+++ ENTRIES SUPPLIED +++

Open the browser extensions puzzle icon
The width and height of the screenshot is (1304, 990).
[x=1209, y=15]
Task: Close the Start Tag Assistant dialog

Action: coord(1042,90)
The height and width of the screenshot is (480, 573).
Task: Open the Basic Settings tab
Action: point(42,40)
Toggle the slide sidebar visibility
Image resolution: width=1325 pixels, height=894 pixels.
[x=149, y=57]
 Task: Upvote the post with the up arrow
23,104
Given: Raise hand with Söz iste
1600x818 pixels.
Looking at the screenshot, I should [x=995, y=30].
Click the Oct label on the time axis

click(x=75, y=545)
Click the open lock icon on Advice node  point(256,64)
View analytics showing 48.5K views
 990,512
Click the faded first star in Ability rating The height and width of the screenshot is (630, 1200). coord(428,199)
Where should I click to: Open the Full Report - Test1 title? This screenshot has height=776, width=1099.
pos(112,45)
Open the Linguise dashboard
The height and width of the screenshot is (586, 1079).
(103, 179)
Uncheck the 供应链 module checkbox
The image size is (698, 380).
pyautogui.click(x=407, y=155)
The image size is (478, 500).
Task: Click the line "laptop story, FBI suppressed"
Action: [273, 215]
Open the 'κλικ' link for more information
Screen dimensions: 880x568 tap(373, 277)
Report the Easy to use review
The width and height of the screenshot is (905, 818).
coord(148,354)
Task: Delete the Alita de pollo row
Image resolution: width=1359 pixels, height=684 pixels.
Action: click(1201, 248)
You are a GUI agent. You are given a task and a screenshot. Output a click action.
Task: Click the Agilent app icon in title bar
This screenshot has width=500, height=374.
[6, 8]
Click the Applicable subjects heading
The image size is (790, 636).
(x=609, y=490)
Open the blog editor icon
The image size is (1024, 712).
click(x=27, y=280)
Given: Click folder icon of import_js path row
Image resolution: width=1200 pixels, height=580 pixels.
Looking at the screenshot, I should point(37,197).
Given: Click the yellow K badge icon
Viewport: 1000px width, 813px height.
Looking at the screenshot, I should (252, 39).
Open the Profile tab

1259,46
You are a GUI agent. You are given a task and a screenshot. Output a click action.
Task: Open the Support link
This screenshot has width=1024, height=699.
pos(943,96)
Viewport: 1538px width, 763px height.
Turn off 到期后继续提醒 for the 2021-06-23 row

+++

→ **ABOUT THIS EXERCISE**
Taking the lines above, repeat exactly those from the line that contains "Task: Close the Start Tag Assistant dialog" through the line that contains "Click the faded", and both of those lines as well. Include nothing else.

→ **YOUR RESPONSE**
Task: Close the Start Tag Assistant dialog

Action: coord(1042,90)
The height and width of the screenshot is (480, 573).
Task: Open the Basic Settings tab
Action: point(42,40)
Toggle the slide sidebar visibility
Image resolution: width=1325 pixels, height=894 pixels.
[x=149, y=57]
 Task: Upvote the post with the up arrow
23,104
Given: Raise hand with Söz iste
1600x818 pixels.
Looking at the screenshot, I should [x=995, y=30].
Click the Oct label on the time axis

click(x=75, y=545)
Click the open lock icon on Advice node  point(256,64)
View analytics showing 48.5K views
 990,512
Click the faded first star in Ability rating The height and width of the screenshot is (630, 1200). coord(428,199)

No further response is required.